Start of Information
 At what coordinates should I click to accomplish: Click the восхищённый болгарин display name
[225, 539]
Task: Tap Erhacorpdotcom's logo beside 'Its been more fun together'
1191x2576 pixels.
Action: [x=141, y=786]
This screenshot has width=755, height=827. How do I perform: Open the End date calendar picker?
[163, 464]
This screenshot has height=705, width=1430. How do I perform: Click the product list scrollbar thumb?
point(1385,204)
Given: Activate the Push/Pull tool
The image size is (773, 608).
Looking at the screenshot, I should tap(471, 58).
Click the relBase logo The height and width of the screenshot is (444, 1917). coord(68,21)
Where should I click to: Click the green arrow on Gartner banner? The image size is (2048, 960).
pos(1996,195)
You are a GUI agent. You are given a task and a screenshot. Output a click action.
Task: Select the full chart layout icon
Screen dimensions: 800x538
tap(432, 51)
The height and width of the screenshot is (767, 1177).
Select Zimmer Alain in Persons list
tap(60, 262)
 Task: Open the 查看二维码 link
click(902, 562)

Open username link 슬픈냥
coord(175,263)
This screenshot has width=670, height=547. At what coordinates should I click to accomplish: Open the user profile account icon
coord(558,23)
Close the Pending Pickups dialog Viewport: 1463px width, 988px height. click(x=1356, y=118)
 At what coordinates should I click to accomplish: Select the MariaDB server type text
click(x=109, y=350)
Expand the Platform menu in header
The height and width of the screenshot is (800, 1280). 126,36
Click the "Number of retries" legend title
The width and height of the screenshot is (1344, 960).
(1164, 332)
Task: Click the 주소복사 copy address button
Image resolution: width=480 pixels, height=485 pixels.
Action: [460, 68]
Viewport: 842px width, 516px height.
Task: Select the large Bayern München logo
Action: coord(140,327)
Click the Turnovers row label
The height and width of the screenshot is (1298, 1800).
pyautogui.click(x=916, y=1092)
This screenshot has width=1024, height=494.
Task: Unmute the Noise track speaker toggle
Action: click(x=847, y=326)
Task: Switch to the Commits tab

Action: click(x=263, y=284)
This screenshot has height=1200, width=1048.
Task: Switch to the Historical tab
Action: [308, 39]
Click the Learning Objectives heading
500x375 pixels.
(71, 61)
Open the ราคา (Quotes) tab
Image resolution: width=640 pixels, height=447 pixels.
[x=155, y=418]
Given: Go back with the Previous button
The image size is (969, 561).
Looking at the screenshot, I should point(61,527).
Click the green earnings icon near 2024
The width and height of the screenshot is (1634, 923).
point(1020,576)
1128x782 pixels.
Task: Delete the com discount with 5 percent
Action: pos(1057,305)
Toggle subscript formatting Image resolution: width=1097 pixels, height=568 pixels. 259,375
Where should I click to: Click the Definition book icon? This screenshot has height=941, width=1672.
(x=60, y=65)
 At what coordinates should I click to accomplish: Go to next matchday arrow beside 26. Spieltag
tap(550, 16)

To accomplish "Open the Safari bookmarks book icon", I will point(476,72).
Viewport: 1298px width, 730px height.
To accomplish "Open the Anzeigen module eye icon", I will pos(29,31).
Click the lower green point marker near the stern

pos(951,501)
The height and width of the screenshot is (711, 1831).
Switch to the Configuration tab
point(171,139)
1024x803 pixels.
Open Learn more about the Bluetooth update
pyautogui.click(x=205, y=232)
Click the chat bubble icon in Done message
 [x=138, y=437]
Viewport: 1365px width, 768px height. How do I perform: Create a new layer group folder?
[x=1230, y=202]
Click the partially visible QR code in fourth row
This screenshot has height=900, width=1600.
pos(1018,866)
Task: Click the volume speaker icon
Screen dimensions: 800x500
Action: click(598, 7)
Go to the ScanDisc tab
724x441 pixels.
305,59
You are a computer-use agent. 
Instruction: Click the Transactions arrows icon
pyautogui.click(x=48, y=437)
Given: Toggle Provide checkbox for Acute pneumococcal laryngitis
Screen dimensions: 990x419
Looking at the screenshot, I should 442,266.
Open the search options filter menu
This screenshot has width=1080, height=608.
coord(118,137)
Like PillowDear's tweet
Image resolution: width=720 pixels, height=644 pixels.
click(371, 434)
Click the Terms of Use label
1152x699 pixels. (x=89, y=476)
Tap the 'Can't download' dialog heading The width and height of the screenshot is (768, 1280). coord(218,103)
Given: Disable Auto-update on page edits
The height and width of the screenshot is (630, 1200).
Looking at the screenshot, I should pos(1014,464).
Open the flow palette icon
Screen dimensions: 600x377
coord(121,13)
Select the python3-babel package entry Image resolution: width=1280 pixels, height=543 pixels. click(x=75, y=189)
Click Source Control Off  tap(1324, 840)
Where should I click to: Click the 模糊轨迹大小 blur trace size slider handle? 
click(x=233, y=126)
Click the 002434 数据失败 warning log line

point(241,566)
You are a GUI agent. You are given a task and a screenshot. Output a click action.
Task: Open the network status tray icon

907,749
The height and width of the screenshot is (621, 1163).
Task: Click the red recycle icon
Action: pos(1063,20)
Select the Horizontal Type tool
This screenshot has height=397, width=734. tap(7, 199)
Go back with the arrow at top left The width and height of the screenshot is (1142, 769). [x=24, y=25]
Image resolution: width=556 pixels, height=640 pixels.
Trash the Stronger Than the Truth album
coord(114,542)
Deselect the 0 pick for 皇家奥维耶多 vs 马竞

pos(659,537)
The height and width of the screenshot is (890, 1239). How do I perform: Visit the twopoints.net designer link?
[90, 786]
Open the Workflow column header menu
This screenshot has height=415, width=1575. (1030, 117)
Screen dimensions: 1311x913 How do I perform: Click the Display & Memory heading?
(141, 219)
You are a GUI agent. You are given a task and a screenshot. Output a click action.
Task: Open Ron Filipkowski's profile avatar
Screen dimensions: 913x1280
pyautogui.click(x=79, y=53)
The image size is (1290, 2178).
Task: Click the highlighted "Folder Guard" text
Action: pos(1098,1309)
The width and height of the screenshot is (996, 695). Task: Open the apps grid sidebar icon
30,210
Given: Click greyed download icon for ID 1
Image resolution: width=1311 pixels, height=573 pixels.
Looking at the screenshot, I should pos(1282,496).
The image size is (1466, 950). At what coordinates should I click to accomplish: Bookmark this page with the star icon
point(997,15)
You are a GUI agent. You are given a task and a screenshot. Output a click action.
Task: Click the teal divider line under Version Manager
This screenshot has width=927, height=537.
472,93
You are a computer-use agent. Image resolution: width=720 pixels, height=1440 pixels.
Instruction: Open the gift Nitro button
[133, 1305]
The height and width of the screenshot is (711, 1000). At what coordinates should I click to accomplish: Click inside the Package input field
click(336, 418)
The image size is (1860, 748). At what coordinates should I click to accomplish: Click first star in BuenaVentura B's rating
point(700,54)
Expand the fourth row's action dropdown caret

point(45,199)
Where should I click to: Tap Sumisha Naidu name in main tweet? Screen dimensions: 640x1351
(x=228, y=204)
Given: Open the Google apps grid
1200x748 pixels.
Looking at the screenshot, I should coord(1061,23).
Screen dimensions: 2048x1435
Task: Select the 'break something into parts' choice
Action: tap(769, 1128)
End of Information
Required work: Extract the lines above, from the first one through the one containing "Given: Activate the Push/Pull tool", and return only those, unchanged.

Task response:
 At what coordinates should I click to accomplish: Click the восхищённый болгарин display name
[225, 539]
Task: Tap Erhacorpdotcom's logo beside 'Its been more fun together'
1191x2576 pixels.
Action: [x=141, y=786]
This screenshot has width=755, height=827. How do I perform: Open the End date calendar picker?
[163, 464]
This screenshot has height=705, width=1430. How do I perform: Click the product list scrollbar thumb?
point(1385,204)
Given: Activate the Push/Pull tool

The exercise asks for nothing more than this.